▶ _TASK DETAILS_
Count the lines of the data that have the word "Fill", then report the number without anything else.

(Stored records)
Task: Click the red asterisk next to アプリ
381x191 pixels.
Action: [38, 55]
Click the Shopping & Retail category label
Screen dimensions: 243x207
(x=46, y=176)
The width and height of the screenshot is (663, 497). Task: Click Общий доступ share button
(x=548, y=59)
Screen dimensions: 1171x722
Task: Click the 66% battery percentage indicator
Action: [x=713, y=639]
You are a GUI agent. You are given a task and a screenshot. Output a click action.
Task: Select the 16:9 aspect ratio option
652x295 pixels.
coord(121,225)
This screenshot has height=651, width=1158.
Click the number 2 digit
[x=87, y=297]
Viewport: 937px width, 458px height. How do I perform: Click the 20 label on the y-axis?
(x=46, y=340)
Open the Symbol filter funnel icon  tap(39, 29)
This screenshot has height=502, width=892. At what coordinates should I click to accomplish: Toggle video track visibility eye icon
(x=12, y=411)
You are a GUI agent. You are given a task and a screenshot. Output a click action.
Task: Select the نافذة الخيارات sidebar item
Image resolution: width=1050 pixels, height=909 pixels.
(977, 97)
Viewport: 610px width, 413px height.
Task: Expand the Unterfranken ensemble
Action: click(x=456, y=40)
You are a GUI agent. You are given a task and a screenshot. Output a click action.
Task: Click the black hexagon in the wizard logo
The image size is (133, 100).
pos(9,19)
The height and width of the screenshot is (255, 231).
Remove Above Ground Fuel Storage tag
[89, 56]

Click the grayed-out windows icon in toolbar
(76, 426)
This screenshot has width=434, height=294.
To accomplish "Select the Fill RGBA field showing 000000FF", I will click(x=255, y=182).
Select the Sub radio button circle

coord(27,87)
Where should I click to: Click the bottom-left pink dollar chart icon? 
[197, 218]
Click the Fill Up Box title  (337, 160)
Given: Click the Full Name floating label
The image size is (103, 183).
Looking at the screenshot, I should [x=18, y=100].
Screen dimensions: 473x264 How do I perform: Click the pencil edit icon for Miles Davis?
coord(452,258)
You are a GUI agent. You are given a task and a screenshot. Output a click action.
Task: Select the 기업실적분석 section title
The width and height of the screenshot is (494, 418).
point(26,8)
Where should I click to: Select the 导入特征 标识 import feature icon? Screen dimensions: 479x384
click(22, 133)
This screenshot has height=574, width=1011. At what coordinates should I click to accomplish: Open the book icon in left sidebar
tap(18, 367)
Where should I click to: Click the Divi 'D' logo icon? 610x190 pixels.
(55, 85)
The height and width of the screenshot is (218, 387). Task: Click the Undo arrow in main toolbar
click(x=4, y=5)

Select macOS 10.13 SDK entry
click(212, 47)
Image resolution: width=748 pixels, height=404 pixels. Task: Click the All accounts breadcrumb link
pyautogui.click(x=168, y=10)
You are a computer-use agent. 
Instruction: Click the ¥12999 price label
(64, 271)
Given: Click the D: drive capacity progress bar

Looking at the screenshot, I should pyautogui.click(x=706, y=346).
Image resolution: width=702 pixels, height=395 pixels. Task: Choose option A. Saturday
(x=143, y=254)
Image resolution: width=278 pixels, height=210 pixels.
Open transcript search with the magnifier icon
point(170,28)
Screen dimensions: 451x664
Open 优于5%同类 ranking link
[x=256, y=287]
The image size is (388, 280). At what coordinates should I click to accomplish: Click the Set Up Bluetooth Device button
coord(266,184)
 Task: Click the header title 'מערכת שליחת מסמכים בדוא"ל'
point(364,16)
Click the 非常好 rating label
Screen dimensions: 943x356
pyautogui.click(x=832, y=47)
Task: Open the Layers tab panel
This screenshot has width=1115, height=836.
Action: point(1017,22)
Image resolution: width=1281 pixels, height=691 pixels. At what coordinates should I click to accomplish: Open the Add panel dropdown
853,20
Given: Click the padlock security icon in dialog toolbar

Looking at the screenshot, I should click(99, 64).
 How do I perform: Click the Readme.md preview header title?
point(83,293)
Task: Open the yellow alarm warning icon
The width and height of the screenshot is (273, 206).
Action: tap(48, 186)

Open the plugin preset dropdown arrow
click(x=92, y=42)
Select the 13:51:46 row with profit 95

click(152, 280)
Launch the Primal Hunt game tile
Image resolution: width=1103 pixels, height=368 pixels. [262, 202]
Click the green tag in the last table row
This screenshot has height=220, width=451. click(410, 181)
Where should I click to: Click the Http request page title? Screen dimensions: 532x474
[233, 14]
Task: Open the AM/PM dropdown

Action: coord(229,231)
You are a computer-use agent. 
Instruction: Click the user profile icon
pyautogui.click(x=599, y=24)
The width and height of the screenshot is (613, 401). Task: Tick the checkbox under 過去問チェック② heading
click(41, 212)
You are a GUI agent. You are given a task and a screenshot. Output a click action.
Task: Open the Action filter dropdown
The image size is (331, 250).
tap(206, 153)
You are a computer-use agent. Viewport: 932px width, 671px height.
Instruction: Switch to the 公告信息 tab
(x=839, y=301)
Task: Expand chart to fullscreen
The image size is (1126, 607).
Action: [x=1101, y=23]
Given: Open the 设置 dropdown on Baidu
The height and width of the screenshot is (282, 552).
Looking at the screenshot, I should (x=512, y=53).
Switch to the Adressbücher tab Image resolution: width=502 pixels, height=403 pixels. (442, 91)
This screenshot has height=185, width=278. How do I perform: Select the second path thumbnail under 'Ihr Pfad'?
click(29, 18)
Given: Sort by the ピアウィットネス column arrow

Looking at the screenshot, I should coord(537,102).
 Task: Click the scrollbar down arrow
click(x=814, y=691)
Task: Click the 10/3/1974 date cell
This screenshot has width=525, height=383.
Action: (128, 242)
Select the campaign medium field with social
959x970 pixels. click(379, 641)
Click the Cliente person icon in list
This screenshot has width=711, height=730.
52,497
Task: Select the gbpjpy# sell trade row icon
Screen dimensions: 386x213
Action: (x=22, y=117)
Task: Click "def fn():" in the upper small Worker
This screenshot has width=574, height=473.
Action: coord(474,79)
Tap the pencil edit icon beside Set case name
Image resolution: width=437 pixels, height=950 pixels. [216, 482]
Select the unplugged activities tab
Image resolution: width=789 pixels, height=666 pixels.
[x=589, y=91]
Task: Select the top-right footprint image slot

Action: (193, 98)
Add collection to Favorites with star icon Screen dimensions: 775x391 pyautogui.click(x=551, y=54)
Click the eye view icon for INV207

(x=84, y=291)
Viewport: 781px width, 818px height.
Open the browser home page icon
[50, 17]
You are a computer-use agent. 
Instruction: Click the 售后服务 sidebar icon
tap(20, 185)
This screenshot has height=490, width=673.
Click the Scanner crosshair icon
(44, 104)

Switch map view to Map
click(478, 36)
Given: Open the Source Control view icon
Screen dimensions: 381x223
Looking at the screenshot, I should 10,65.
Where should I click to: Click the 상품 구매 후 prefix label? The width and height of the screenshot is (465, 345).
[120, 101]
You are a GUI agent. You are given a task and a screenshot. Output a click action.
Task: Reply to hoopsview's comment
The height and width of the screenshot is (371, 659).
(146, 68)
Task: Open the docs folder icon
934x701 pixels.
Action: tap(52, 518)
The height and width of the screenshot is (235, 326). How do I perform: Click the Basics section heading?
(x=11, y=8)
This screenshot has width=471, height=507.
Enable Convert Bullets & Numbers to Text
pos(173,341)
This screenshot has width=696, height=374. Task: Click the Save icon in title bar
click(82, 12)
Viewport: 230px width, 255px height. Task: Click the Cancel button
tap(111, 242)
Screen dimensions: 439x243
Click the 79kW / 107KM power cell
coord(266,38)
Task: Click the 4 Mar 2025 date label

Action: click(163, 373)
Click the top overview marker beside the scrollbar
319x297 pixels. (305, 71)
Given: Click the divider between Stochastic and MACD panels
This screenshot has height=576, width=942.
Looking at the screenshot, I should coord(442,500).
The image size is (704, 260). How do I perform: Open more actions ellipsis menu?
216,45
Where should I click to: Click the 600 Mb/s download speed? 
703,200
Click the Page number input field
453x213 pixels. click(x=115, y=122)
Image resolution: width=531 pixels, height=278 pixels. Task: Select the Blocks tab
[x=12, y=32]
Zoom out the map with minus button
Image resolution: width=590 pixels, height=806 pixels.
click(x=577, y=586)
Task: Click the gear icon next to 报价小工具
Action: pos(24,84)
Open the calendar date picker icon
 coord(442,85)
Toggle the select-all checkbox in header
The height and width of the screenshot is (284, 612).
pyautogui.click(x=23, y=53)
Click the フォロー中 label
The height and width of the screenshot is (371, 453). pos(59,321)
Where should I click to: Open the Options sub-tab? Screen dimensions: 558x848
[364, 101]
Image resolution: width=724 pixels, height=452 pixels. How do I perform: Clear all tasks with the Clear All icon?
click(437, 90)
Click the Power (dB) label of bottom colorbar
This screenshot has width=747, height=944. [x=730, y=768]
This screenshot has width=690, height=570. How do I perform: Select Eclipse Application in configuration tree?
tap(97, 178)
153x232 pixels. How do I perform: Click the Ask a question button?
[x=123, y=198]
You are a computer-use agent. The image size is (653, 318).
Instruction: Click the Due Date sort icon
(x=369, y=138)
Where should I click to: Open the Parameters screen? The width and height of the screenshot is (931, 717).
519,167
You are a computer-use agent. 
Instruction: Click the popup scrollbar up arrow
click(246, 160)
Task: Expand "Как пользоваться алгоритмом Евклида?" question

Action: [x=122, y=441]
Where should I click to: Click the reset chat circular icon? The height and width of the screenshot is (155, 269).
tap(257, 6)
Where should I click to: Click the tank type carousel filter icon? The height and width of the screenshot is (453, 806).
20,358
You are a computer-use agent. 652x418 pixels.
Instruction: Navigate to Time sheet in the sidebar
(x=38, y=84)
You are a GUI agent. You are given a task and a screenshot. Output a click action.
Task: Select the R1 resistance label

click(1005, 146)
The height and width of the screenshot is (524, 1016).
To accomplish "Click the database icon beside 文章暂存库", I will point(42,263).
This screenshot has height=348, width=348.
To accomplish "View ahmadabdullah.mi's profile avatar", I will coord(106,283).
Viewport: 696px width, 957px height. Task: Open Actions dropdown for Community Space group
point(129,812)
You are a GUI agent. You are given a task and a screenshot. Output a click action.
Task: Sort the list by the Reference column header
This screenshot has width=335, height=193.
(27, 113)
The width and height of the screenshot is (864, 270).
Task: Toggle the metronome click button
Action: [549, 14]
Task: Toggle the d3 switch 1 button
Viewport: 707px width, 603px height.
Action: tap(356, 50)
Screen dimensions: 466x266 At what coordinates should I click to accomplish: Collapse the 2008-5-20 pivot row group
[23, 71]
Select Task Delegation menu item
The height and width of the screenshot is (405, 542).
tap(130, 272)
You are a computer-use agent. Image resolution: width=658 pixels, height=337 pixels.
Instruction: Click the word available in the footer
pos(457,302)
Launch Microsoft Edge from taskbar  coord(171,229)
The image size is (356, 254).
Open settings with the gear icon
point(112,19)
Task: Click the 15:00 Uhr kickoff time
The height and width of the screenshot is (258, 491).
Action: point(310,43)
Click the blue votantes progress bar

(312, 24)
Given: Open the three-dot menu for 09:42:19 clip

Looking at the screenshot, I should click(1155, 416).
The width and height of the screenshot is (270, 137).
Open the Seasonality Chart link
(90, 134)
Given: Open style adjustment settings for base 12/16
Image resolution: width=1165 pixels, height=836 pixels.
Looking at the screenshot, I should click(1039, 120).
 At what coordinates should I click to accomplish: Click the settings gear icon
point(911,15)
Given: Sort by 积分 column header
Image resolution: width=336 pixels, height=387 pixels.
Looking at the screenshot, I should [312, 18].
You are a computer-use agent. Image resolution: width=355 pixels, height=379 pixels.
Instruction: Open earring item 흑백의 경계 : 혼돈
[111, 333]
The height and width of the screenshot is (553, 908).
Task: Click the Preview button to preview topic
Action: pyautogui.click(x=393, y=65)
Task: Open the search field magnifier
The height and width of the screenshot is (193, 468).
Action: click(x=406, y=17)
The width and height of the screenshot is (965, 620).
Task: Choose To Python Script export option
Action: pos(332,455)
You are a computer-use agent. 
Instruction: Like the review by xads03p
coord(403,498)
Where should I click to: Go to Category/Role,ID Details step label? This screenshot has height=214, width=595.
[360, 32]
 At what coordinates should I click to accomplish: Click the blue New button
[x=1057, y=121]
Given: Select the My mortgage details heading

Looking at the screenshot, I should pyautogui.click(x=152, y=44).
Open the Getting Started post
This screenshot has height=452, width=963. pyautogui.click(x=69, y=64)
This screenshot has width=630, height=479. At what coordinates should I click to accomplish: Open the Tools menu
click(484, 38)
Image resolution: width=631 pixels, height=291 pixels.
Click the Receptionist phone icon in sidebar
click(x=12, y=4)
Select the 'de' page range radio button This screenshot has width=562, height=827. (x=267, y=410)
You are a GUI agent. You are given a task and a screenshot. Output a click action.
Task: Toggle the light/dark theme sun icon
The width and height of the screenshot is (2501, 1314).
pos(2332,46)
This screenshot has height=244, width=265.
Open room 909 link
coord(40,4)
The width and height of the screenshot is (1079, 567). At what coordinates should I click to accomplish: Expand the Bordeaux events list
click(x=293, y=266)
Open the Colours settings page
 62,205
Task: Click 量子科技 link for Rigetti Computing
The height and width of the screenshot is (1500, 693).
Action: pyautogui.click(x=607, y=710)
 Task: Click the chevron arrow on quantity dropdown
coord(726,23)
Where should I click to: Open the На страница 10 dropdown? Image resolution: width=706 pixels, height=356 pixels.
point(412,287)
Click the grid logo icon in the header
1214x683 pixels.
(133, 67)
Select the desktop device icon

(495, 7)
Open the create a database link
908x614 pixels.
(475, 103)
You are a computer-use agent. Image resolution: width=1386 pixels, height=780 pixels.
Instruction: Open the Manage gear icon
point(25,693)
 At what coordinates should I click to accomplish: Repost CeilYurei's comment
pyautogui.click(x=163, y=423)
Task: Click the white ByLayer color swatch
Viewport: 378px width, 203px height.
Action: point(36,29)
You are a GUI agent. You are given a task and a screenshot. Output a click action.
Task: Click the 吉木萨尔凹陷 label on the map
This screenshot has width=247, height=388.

▶ _WRITTEN RESPONSE_
2